%%

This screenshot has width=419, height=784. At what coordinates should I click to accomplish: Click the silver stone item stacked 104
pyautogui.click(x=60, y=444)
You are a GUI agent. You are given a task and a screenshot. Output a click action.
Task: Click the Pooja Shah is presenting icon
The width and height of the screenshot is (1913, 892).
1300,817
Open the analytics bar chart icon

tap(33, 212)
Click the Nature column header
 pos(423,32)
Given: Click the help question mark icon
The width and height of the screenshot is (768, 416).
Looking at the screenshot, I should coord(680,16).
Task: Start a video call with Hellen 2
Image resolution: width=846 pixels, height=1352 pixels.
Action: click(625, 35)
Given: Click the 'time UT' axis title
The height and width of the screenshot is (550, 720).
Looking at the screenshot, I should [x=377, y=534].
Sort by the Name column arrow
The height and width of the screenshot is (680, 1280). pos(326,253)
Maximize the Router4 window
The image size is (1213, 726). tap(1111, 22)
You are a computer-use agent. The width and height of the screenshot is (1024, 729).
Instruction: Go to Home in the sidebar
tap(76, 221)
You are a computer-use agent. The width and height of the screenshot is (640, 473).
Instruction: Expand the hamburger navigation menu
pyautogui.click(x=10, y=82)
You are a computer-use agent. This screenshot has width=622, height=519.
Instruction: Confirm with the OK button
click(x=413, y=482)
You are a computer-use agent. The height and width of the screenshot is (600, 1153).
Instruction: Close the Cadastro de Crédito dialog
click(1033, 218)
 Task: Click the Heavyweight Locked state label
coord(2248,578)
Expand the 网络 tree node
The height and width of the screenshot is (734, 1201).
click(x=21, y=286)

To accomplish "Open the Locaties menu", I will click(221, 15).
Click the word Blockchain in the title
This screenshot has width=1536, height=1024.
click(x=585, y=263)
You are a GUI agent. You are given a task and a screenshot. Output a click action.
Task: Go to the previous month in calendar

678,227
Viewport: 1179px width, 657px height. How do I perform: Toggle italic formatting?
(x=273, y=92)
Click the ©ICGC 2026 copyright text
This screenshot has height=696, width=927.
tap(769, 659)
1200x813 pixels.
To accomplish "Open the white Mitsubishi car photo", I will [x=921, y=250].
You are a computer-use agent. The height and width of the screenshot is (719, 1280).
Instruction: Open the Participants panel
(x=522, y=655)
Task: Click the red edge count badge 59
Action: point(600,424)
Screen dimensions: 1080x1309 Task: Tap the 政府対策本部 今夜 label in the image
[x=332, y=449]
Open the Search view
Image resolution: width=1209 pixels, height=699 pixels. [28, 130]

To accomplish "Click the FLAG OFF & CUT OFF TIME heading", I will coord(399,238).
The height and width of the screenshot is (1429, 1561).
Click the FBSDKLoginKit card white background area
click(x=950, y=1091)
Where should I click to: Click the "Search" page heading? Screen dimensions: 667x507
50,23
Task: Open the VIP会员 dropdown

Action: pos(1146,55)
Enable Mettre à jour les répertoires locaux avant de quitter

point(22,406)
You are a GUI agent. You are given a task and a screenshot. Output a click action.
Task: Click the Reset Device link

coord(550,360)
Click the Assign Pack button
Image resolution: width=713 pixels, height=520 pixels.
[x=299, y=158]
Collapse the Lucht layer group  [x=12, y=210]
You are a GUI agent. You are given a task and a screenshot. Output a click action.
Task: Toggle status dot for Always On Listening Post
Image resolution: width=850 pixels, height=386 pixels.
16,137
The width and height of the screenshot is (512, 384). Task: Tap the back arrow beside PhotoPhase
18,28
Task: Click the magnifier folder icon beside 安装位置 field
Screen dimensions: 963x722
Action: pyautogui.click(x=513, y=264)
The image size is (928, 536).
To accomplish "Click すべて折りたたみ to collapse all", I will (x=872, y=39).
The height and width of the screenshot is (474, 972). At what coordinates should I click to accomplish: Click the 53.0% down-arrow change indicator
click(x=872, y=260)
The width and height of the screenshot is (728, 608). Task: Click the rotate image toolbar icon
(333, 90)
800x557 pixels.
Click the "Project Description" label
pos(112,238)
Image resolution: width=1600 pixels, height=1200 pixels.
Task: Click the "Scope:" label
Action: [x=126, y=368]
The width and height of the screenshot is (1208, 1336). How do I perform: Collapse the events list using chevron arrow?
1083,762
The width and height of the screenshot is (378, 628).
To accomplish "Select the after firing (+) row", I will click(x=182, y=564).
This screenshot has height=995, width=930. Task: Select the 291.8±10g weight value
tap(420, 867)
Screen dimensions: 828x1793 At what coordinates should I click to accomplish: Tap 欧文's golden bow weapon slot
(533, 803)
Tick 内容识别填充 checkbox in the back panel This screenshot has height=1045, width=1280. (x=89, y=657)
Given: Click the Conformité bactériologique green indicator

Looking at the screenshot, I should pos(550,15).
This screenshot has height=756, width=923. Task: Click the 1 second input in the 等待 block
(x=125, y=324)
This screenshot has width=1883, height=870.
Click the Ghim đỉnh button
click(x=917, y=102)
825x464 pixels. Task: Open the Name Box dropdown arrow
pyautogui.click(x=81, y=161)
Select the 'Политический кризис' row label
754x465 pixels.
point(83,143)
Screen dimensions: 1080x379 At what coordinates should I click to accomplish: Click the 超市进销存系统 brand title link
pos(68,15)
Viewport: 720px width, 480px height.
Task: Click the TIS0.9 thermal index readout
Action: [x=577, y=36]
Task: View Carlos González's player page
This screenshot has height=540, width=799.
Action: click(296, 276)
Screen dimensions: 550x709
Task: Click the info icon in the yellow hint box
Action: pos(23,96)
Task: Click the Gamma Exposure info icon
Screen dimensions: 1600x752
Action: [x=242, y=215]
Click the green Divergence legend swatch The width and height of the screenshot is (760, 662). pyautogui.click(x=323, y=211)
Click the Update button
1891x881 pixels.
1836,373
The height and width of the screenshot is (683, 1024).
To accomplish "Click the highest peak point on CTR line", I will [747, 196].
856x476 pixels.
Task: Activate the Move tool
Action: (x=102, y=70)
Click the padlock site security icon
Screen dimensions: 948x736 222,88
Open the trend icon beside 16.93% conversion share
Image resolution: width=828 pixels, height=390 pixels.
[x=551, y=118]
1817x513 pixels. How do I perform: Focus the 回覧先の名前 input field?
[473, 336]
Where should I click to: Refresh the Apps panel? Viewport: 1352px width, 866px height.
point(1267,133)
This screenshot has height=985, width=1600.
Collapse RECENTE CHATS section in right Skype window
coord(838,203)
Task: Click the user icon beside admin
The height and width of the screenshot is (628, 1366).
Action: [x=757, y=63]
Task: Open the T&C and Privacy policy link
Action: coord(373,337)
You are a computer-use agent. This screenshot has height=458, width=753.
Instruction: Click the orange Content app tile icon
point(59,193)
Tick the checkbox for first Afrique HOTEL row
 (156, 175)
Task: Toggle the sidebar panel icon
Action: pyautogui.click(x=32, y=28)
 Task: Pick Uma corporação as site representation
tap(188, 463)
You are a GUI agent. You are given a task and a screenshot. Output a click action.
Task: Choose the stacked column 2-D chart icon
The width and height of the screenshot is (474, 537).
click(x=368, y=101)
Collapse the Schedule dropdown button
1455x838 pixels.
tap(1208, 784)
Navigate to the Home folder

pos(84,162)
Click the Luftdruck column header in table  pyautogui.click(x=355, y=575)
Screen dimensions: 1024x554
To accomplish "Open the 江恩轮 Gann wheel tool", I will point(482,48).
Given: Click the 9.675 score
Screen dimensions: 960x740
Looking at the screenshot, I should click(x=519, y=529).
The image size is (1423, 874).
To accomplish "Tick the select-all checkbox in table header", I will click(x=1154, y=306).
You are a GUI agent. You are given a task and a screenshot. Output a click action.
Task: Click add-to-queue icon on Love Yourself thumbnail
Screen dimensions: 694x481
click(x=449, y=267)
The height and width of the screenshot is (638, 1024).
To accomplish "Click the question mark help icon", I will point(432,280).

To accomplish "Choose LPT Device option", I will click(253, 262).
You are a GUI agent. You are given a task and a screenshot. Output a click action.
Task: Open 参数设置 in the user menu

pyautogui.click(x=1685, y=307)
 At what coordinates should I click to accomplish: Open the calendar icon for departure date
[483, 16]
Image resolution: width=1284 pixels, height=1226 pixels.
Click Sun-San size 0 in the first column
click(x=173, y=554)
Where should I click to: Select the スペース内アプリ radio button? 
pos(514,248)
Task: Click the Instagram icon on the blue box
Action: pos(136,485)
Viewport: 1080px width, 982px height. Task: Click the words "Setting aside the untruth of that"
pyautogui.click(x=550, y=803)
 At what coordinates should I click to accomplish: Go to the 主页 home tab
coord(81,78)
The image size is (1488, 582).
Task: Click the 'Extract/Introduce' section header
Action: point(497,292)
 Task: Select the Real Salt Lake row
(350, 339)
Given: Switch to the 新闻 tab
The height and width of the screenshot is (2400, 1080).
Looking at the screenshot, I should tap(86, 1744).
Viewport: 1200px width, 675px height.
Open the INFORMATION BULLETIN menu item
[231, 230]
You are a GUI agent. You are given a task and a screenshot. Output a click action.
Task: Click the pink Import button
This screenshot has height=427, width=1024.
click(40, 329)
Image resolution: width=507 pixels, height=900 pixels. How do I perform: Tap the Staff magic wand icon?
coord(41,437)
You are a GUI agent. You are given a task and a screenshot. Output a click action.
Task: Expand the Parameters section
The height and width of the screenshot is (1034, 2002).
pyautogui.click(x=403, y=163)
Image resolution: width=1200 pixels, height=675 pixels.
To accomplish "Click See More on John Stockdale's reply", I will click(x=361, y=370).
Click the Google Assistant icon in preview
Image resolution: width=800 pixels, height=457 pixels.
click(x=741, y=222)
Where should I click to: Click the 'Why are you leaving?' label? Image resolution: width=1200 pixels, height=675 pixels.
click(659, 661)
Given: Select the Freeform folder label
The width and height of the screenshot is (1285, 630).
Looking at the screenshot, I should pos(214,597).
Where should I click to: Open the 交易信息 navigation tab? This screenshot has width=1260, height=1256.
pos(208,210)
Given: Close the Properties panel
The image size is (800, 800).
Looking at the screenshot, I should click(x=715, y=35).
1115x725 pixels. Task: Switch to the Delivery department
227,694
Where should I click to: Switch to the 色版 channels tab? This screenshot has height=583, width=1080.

%%

### Aim of the task
Print the line that contains "The width and height of the screenshot is (1285, 630)." and each line after it up to the end of the listing, exactly as written.

### Solution to the problem
The width and height of the screenshot is (1285, 630).
Looking at the screenshot, I should pos(214,597).
Where should I click to: Open the 交易信息 navigation tab? This screenshot has width=1260, height=1256.
pos(208,210)
Given: Close the Properties panel
The image size is (800, 800).
Looking at the screenshot, I should click(x=715, y=35).
1115x725 pixels. Task: Switch to the Delivery department
227,694
Where should I click to: Switch to the 色版 channels tab? This screenshot has height=583, width=1080.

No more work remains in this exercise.